In order to avoid saturation, which permanently degrades the response of the EMCCD, RINGO2 fields must not contain objects brighter than 8th magnitude.

Pipeline

As RINGO2 produces approximately 8 CCD frames per second (one per rotor position) it is not practical to archive or distribute the raw data from the instrument. A initial data reduction pipeline at the telescope therefore stacks all the frames at a given rotor position within a multrun and normalizes by the number of frames in the stack. A multrun of any length will therefore produce 8 files, named p_*_N_0.fits where N varies from 1 to 8. These mean stacked frames are then transferred back to the data archive at LJMU, where a dark frame is subtracted and a flat-field correction is applied. This data (P_*_N_1.fits) is then made available to users for download.

As described in the above section, two types of standard star observations (zero-polarization and polarized) are necessary to reduce RINGO2 data, which should have been obtained with the same mechanical mount position angle as the science data. The mount angle is specified in the FITS header by keyword ROTANGLE.

  • Carry out sky-subtracted photometry on the frames corresponding to your zero polarized standard(s). You will have eight measurements (one per rotor position) per target.
  • Carry out sky-subtracted photometry on the frames corresponding to your polarized standard(s) and science target(s)
  • For each rotor position, divide the counts from the polarized standards and science targets by those from your zero-polarized standard. This process (analogous to flat-fielding) removes the effect of the instrumentatal polarization from your data.
  • For each polarized standard and science target use the equations outlined in Clarke & Neumayer 2002 to calulcate q and u, and hence the degree of polarization (P) and position angle (PA) relative to the mount. Note that rotor positions correspond to the nomenclature used in that paper according to the scheme:
    ROTOR POSITION C & N
    1 A1
    2 B1
    3 C1
    4 D1
    5 A2
    6 B2
    7 C2
    8 D2
  • Plot a graph of the observed vs actual values for the polarized standards. Place your measured value for your science target on the graph to calculate its true polarization.
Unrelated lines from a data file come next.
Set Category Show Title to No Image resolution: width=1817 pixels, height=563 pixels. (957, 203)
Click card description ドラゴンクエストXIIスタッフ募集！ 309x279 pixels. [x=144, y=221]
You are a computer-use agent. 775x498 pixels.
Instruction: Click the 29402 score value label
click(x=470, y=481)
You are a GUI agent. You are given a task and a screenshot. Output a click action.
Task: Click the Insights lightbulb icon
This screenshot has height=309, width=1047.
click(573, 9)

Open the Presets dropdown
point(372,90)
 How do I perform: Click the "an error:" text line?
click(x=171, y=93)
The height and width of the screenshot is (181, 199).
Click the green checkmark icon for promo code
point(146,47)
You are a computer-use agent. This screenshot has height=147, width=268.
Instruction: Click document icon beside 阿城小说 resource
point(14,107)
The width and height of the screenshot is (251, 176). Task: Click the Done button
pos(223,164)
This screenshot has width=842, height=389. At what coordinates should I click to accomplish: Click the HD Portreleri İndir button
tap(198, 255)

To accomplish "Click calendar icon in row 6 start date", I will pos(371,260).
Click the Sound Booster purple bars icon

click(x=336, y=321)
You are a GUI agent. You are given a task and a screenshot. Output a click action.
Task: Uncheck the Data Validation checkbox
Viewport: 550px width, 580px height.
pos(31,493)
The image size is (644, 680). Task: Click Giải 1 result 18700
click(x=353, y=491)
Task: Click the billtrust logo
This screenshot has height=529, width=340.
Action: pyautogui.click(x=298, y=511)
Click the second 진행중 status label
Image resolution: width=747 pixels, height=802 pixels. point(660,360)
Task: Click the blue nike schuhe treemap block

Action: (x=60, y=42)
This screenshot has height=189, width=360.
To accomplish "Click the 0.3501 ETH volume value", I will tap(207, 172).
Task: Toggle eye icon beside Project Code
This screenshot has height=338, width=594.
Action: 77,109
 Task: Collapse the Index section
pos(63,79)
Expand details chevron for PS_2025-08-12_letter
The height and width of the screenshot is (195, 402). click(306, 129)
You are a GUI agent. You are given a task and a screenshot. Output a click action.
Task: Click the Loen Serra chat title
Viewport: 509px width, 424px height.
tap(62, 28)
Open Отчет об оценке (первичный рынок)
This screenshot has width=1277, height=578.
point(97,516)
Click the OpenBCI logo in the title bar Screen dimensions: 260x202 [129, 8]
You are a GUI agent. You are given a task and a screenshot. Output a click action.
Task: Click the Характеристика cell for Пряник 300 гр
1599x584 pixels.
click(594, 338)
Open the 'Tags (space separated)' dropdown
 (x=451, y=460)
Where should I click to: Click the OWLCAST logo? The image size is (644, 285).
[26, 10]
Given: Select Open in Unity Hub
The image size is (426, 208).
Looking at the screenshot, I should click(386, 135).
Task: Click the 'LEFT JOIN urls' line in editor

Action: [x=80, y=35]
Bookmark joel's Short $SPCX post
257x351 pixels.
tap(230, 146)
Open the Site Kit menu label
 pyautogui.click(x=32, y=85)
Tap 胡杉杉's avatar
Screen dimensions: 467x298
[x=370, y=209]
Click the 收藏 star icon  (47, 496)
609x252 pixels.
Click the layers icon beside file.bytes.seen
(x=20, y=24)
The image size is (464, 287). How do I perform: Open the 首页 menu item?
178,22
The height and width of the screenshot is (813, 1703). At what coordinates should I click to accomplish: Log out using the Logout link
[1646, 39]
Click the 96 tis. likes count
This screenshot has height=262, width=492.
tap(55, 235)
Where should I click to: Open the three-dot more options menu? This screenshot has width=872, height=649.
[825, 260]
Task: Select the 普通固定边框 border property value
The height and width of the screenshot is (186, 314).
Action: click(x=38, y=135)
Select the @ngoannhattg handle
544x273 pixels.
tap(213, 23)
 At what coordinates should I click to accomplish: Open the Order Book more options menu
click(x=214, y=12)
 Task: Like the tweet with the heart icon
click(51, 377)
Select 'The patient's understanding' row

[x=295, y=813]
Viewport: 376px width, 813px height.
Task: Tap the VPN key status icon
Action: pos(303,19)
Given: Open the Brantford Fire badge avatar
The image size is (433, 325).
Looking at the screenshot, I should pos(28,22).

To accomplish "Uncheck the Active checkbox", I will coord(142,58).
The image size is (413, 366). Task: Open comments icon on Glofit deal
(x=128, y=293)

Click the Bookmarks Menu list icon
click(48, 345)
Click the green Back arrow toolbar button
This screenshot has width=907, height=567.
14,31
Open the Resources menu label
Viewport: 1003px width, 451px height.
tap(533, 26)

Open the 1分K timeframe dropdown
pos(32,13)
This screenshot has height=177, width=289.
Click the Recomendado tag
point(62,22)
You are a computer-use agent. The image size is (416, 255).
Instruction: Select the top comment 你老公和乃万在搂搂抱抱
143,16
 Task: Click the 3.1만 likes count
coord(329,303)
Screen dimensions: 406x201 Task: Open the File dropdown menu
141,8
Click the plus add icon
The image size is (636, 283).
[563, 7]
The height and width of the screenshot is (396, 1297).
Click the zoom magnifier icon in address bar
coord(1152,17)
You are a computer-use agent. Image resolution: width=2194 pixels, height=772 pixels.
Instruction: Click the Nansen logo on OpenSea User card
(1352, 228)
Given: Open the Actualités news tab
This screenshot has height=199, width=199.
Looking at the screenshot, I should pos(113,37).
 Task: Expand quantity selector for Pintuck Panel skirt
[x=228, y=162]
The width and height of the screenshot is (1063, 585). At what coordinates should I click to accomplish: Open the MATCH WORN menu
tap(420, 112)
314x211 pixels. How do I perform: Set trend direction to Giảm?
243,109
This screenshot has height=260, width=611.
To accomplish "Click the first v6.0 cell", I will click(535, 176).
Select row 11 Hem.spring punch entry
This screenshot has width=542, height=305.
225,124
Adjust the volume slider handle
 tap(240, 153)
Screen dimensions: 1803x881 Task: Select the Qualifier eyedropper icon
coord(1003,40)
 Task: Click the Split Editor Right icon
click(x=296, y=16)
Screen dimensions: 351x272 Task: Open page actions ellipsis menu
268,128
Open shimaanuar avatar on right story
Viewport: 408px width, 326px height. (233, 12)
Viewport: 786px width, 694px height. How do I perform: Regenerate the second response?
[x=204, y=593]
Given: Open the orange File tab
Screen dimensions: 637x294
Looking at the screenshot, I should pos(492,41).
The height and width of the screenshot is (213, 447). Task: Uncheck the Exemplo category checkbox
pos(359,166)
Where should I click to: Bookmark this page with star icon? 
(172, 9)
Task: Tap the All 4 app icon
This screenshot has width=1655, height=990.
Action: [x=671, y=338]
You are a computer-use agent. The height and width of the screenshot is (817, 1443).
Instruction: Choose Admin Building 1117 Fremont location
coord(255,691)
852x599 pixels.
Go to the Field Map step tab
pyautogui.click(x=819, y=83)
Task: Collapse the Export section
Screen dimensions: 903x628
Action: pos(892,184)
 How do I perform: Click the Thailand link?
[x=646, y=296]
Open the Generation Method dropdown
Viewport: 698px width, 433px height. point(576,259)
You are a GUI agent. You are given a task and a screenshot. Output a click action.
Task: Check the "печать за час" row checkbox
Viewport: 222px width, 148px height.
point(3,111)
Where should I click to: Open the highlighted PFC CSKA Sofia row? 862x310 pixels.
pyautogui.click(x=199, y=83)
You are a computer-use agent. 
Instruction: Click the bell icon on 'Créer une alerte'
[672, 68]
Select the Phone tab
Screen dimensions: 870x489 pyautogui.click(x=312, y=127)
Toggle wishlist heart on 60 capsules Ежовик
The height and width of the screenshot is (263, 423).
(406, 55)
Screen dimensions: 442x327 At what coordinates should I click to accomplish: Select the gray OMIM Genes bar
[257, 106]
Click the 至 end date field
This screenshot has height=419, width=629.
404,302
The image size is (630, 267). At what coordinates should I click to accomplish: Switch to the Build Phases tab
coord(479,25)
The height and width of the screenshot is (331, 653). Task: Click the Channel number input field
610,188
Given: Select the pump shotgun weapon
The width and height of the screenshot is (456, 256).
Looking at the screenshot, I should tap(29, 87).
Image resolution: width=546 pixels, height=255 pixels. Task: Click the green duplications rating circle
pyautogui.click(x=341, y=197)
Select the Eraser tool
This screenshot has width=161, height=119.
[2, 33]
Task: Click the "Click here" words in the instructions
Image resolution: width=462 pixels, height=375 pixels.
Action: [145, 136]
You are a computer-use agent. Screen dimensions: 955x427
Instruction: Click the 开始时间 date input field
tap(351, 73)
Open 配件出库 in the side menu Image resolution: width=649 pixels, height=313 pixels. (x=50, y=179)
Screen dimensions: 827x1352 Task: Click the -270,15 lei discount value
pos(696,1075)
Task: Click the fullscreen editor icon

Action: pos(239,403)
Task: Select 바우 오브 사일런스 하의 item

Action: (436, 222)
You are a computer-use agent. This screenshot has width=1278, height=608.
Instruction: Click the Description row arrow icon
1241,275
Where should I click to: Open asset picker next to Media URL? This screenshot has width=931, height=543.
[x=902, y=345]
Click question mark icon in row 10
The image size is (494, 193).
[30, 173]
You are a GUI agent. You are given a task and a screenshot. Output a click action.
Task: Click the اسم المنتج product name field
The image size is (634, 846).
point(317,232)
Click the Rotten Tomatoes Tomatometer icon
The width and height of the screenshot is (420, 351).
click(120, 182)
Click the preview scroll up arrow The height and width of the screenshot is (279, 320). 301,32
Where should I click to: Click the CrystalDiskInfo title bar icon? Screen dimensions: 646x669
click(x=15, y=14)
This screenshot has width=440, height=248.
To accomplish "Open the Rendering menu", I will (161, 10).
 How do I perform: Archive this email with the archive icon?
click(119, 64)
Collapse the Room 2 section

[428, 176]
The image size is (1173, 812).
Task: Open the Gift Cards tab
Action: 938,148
IMPORTANT : Dates of hardware changes

Because the relative physical alignment between the polizer, the rotor and the CCD array is critical to the data reduction it is important to use only the correctly matched flat fields and standard stars to analyze science data. You cannot use standards before and after any hardware reconfiguration interchangably. The following list gives dates on which hardware were changed. Make sure your standards and science frames are not separated by any of these dates.

  • 2010-11-10 Foreoptics changed to elliminate vignetting.
  • 2011-02-15 - 2001-03-20 Drive belt broken. No data available from this time period.
  • 2011-03-20 Returned to service following belt repair and filter re-seating.
  • 2012-04-28 Cass bearing moved. MOUNT=0 before and after this date are not equivalent.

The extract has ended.